## ASSIGNED TASK
Everything from the line holding "Viewport: 1820px width, 820px" through the last line of the records should be repeated word for word, and pictures should be omitted.

## SOURCE MATERIAL

________________

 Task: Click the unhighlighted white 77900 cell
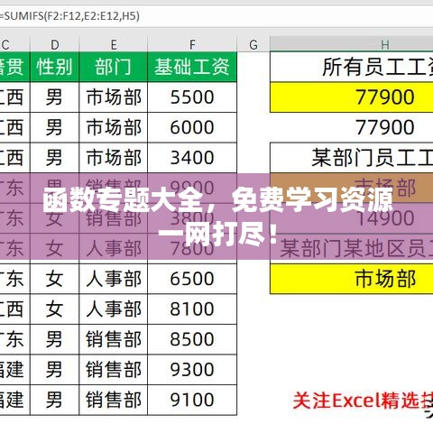tap(352, 127)
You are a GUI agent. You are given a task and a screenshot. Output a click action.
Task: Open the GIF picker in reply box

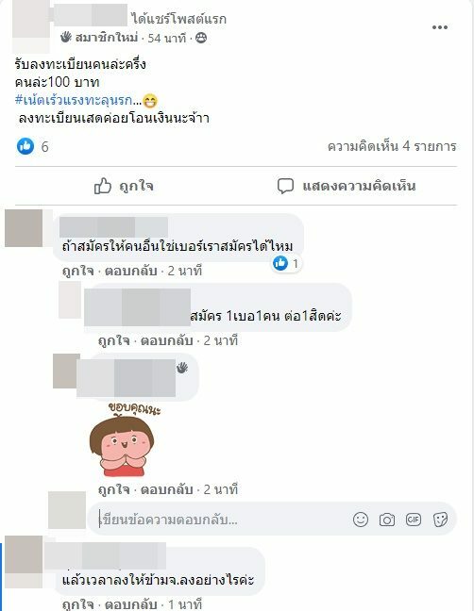[414, 520]
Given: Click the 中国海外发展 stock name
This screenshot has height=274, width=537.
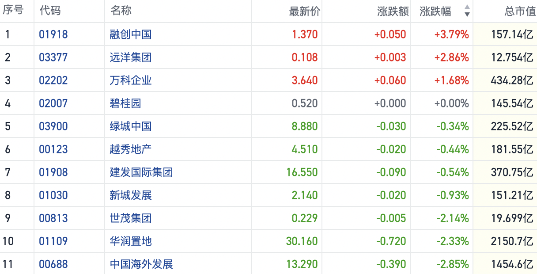Looking at the screenshot, I should [141, 264].
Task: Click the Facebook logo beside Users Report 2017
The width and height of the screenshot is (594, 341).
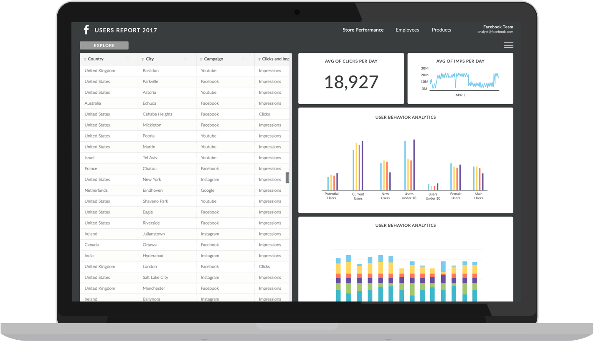Action: point(86,29)
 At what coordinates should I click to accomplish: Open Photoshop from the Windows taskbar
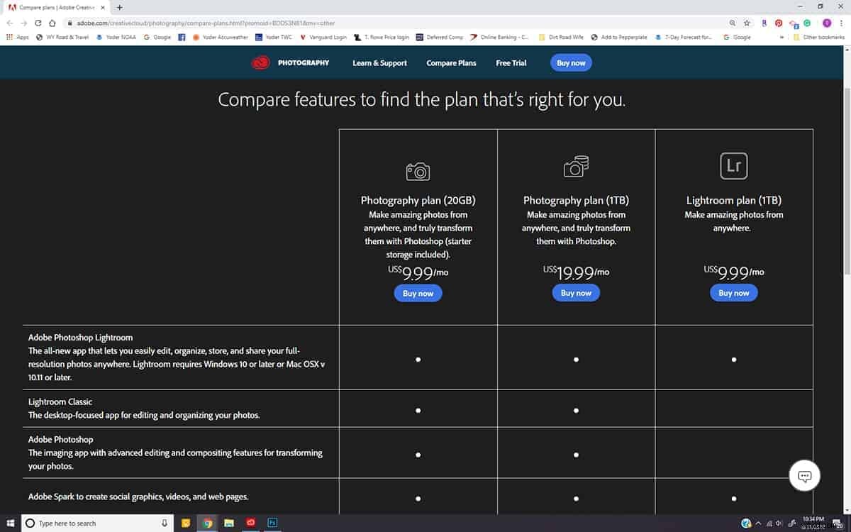click(x=272, y=523)
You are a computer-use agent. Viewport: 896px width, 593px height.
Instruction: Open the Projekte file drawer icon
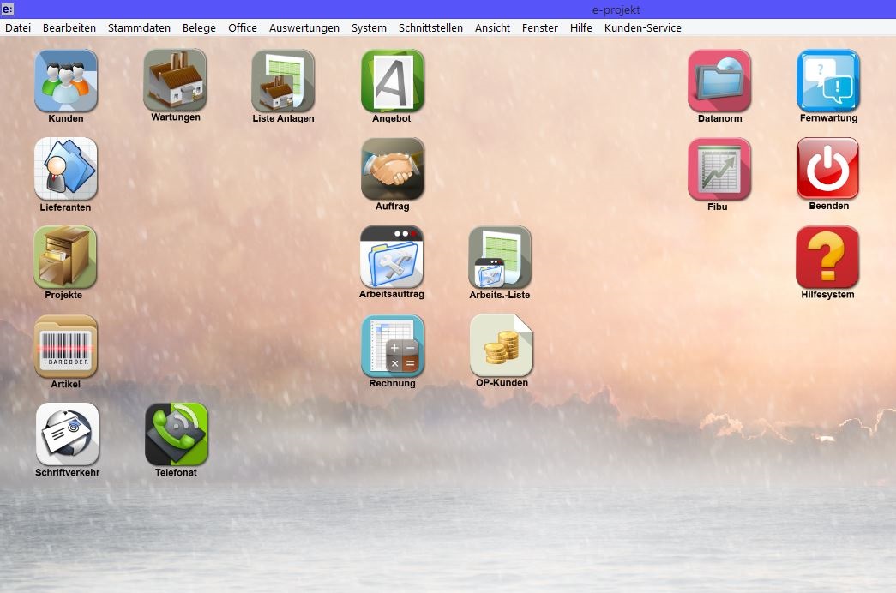[x=65, y=257]
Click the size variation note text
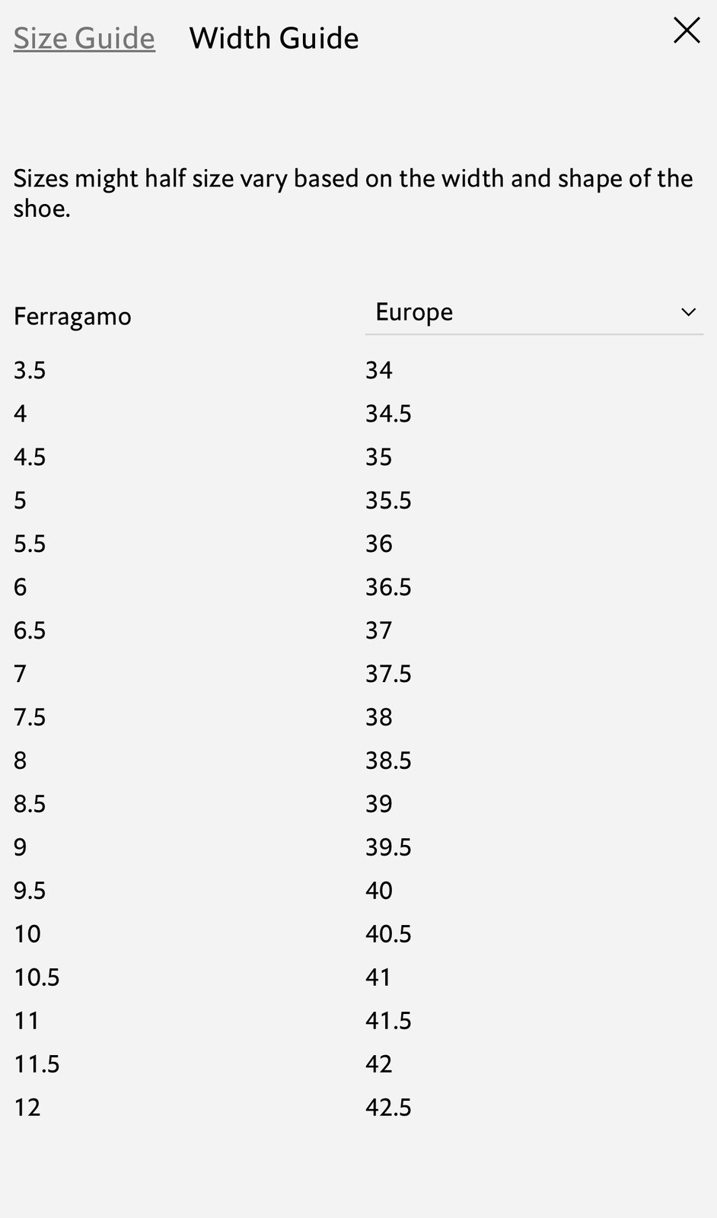717x1218 pixels. click(353, 193)
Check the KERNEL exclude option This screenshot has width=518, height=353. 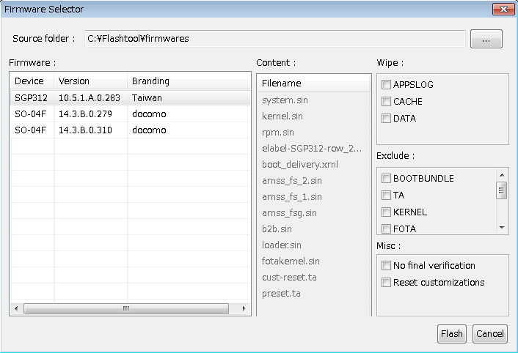[x=386, y=212]
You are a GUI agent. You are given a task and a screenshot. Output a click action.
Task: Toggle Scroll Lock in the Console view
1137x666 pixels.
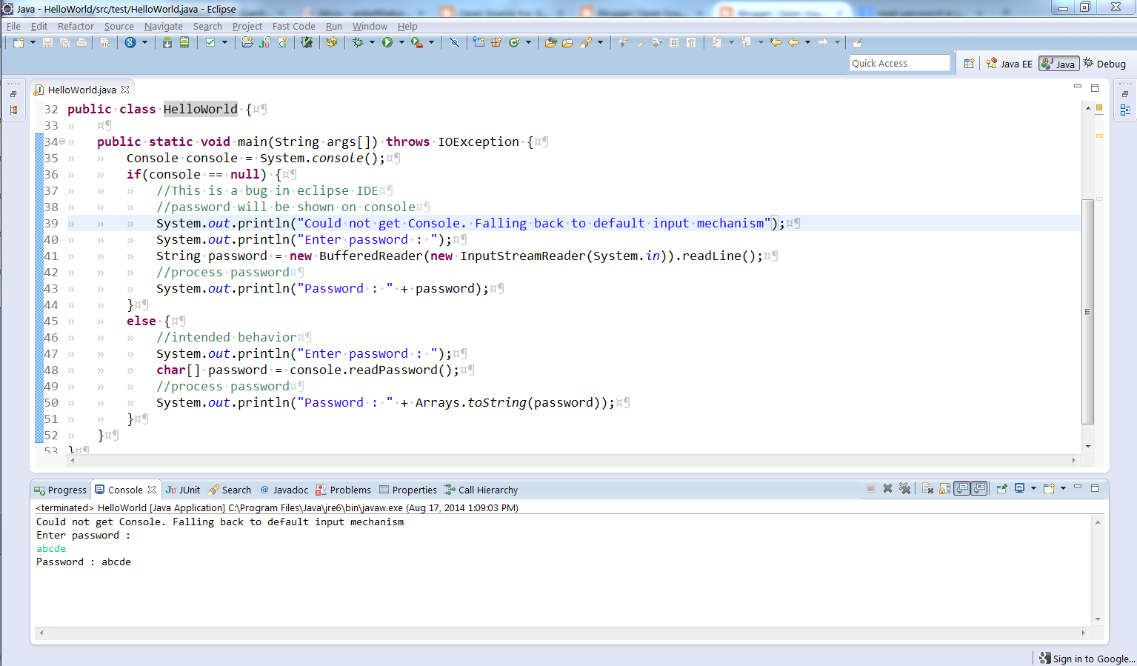944,488
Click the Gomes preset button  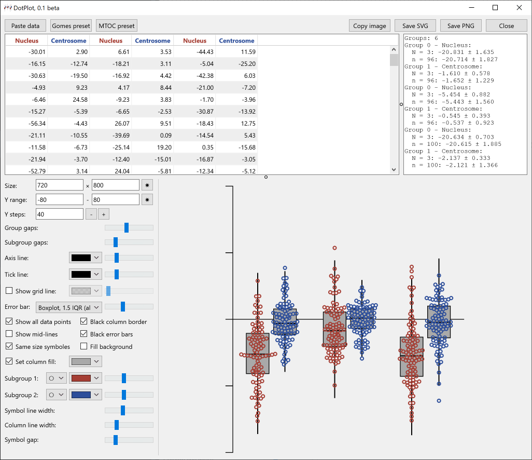coord(71,26)
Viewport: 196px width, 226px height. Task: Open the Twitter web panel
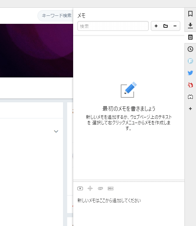coord(190,73)
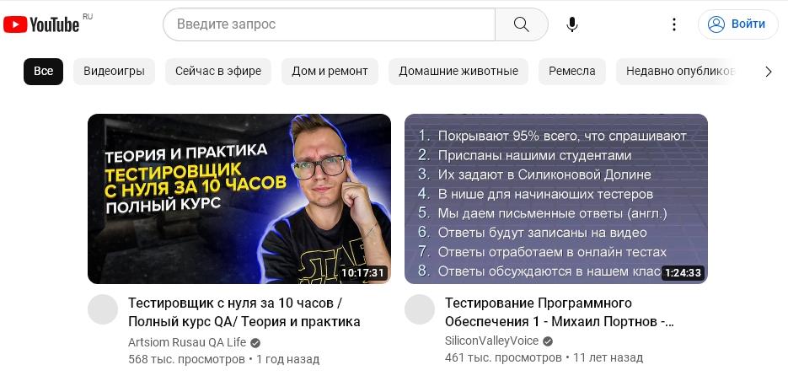Click the Войти sign-in button
The height and width of the screenshot is (381, 788).
(737, 24)
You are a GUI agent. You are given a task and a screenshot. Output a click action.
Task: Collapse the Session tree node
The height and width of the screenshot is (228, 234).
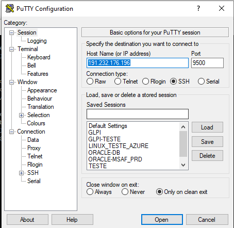point(11,32)
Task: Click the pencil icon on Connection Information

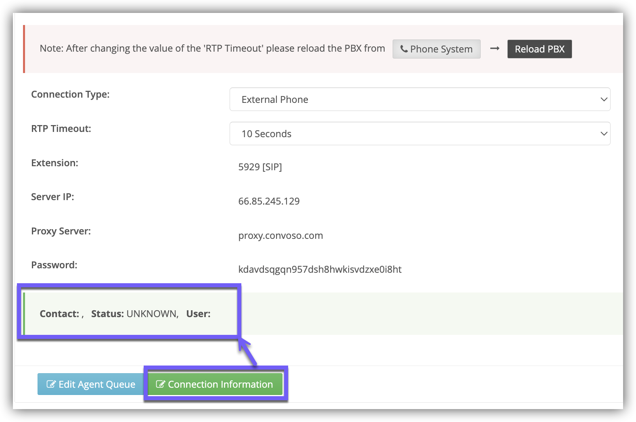Action: (160, 384)
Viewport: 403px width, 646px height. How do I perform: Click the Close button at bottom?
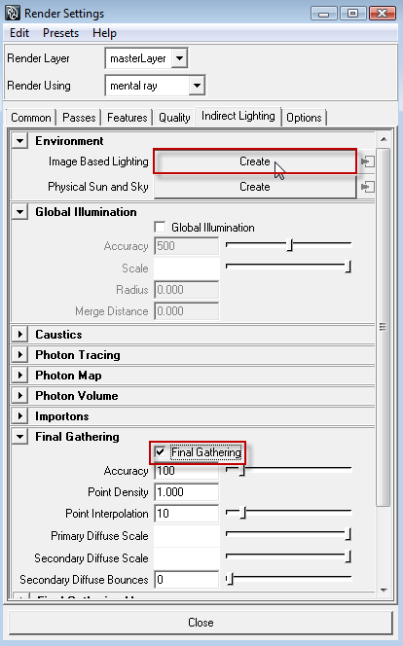(x=201, y=622)
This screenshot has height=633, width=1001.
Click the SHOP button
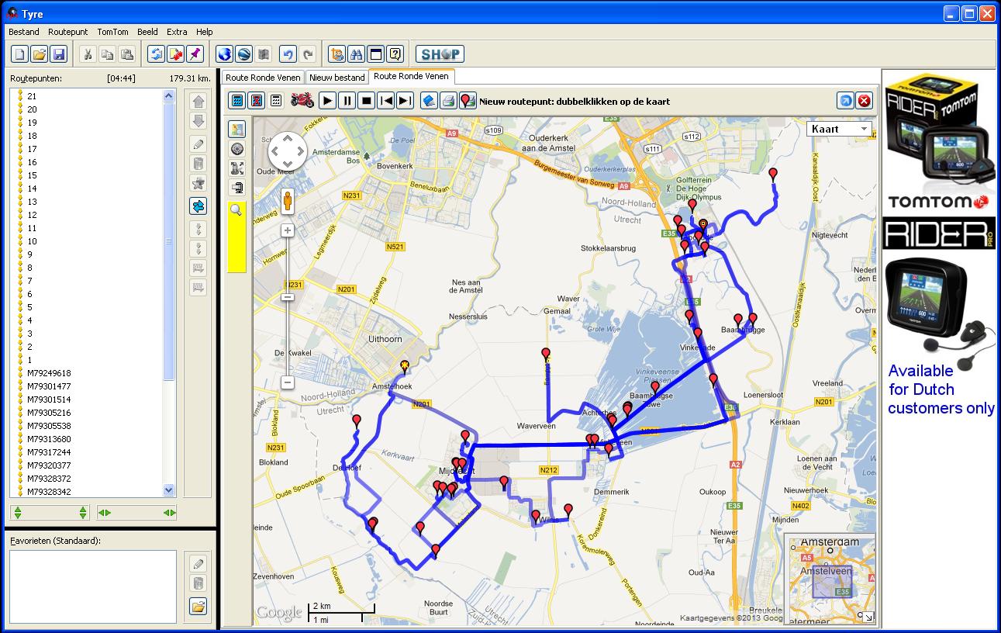tap(440, 54)
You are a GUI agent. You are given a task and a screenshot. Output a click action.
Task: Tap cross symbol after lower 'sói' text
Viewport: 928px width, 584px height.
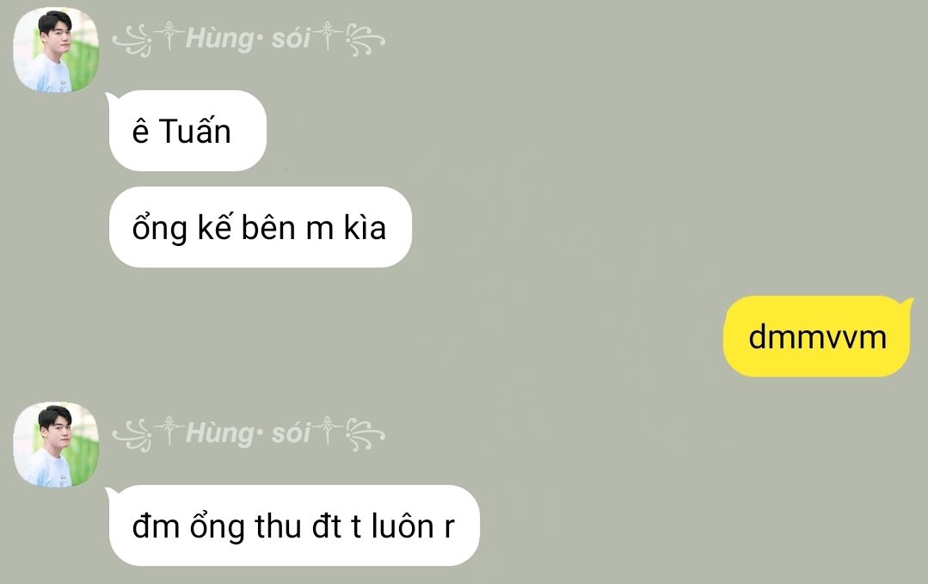pyautogui.click(x=328, y=431)
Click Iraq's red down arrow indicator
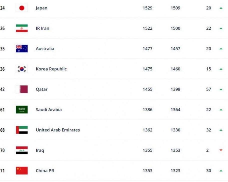The image size is (228, 182). pos(221,150)

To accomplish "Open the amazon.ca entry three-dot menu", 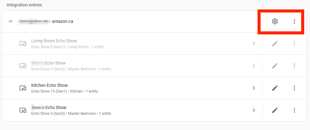I will [x=294, y=21].
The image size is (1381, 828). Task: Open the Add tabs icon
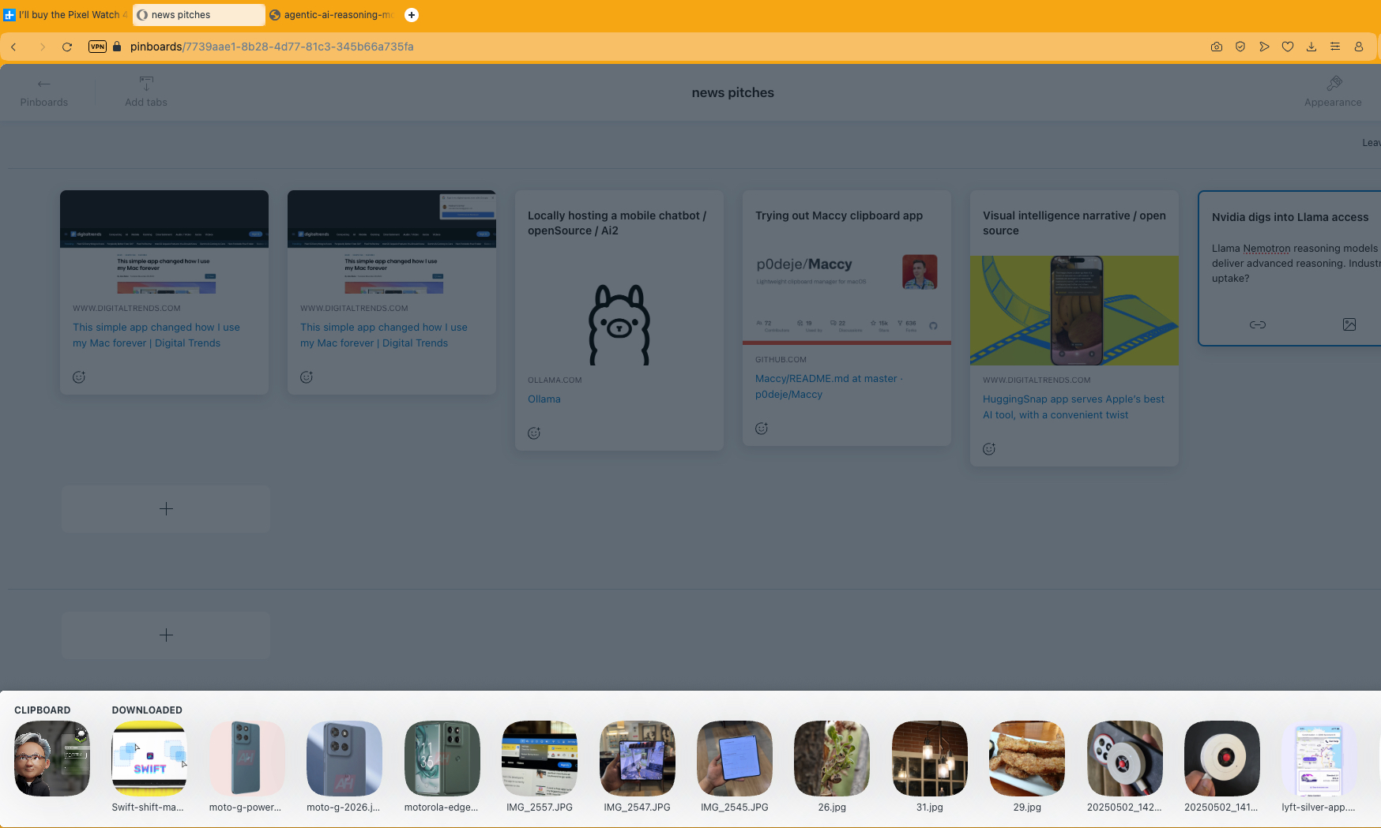(146, 84)
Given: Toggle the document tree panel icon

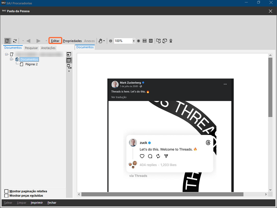Looking at the screenshot, I should [x=7, y=41].
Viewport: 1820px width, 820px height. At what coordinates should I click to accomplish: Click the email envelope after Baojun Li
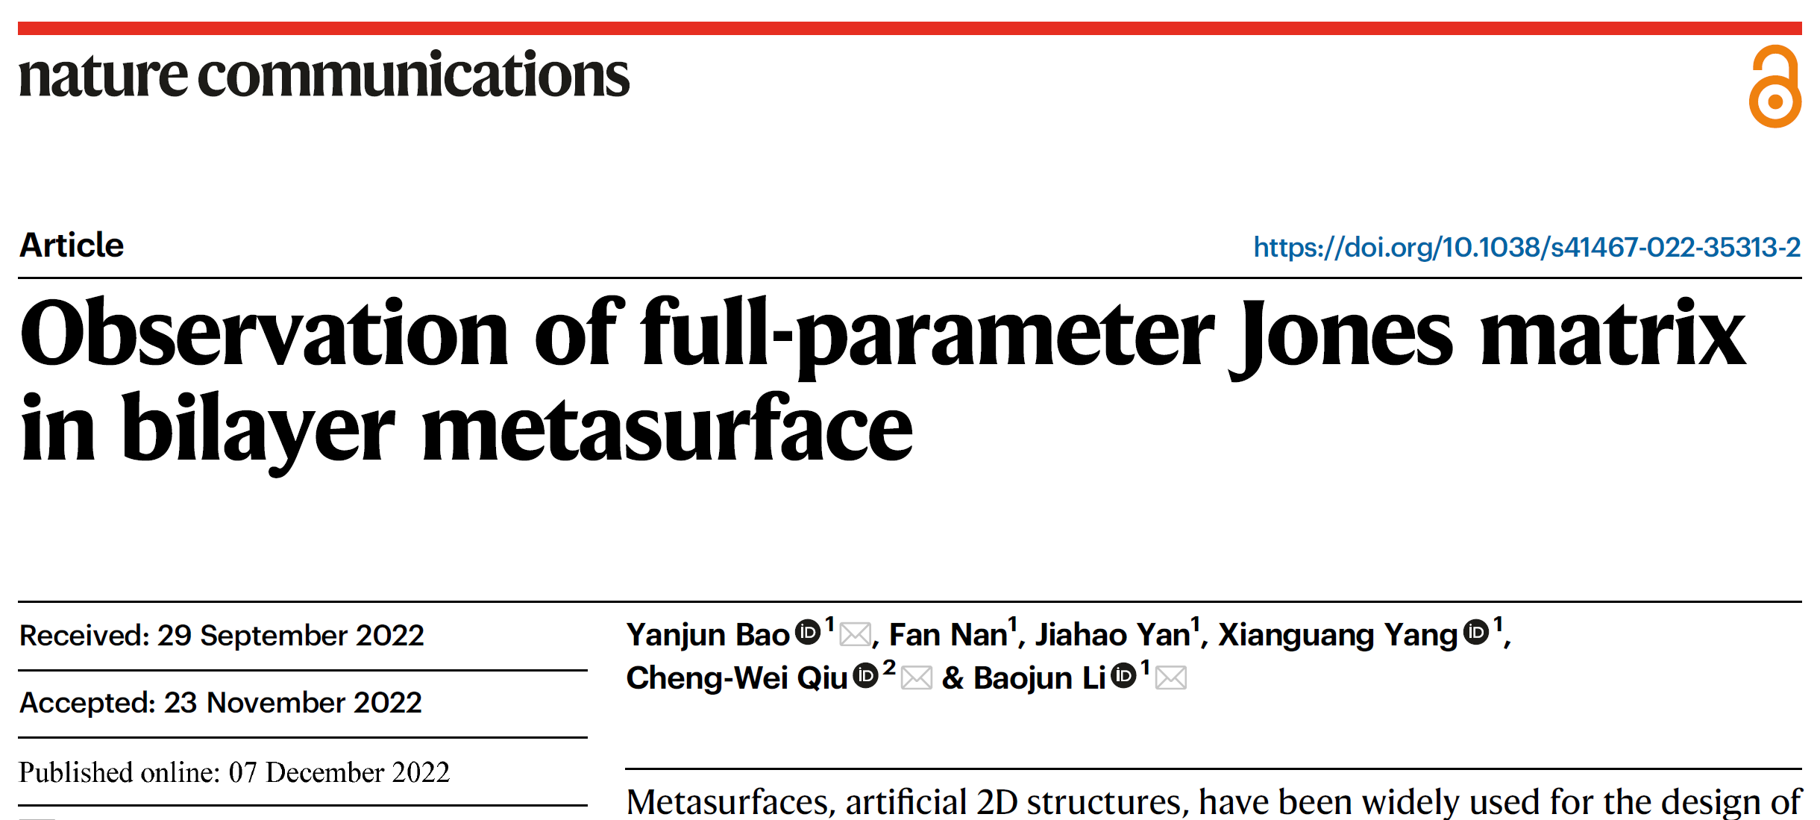point(1171,678)
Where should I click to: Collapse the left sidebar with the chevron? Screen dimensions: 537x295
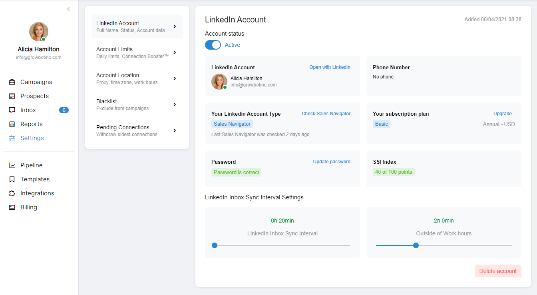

________________

## ANSWER FOR THE TASK
Viewport: 1820px width, 820px height. At what coordinates should I click to accomplish: Click the email envelope after Baojun Li
point(1171,678)
Where should I click to: Collapse the left sidebar with the chevron? Screen dimensions: 537x295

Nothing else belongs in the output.